9:29 am on Mar 3, 2002 (gmt 0)

WebmasterWorld Senior Member 10+ Year Member Top Contributors Of The Month



I just caught the end of a news report on Japanese TV that announced goo [goo.ne.jp] would be stopping free service on March 31, and starting a new paid service called hoops I have no idea how they'll spell this name, but it sounded like hoops or oops to me...

There was no detail about what they would be charging for or how much. I didn't see anything on the goo page or the NTT-X site, the owner of goo, but I'm sure something will be up next week. It sounded like goo would be following in the footsteps of Inktomi and Fast with paid spidering...but I'm just guessing at this stage ;)

Brett_Tabke

11:01 pm on Mar 3, 2002 (gmt 0)

WebmasterWorld Administrator 10+ Year Member Top Contributors Of The Month



It still has the ink logo on the serps.

Woz

12:19 am on Mar 4, 2002 (gmt 0)

WebmasterWorld Senior Member 10+ Year Member



Maybe they are giong to use their own Paid database primarily and them fall back in INk, or whatever, as a backup.

Most of the engines that have gone PFI are either Global or Regional in focus rather than specifically targeting one country. Bill, do you thing there is enough of a market in Japan to support PFI there? It will be interesting to see the results.

Onya
Woz

bill

1:11 am on Mar 4, 2002 (gmt 0)

WebmasterWorld Senior Member 10+ Year Member Top Contributors Of The Month



The big change won't happen till April 1. It may be a bit early Monday AM here...but I don't see news of this yet. It may have been a leak I saw.

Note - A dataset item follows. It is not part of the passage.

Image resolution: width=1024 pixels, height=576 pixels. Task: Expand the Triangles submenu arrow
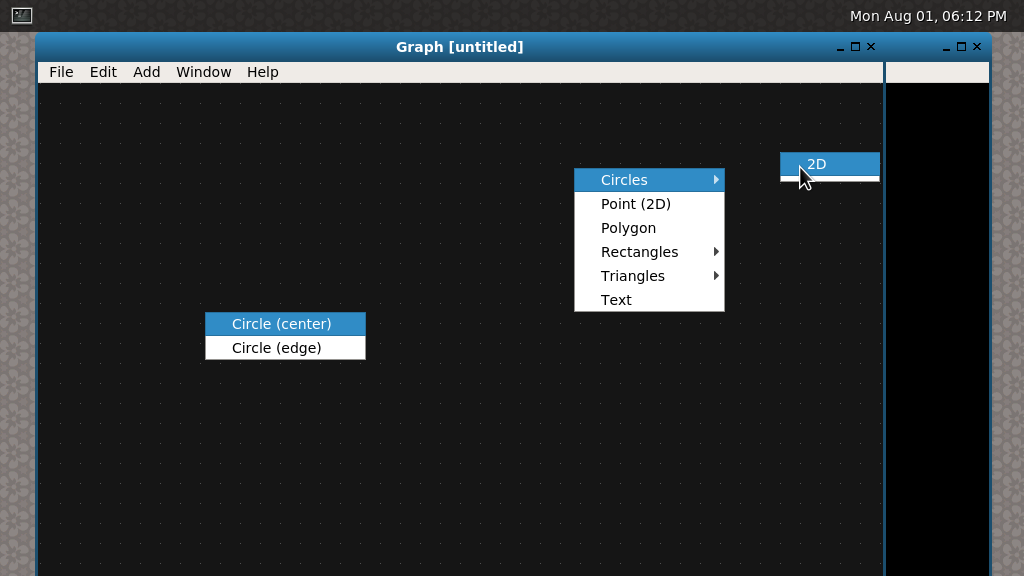pyautogui.click(x=716, y=276)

Bill, do you thing there is enough of a market in Japan to support PFI there?

Some of the big players here Yahoo! Japan and LookSmart have been charging to be listed in their directories for a while now. Although this is not PFI in the sense that you're asking Woz, I do think that to some extent it has primed the market to expect to pay to be on the search engines and directories. We've also heard that Overture will be starting up here soon as well...PFI could work very well here.

goo is still a major player here among the robot driven engines, and if they start a PFI program it's my assumption that people will pay. The Japanese market is becoming a bit more SE savvy, and the people marketing SEO type services have been watching the US-European markets. I get the impression that they've been expecting this for some time now. It was inevitable that this would happen in Japan.

bill

9:34 pm on Mar 4, 2002 (gmt 0)

WebmasterWorld Senior Member 10+ Year Member Top Contributors Of The Month



[big]False Alarm[/big]

Sorry about that. There was no official news posted about this until today [goo.ne.jp]. It seems that goo will just stop providing free portal services like chat, messaging, websites, and other "community" type services from April. There was nothing mentioned about free robot spidering.

phew

Woz

11:33 pm on Mar 4, 2002 (gmt 0)

WebmasterWorld Senior Member 10+ Year Member



He he he !

keikei

8:13 am on Mar 6, 2002 (gmt 0)

10+ Year Member



Goo is simply dropping all of free services that simply eat out their operation costs. The same happened to another Japanese portal ISIZE (http://www.isize.com/) recently. Those Japanese portals, just like many others all over the world, are focusing on money-making contents and services.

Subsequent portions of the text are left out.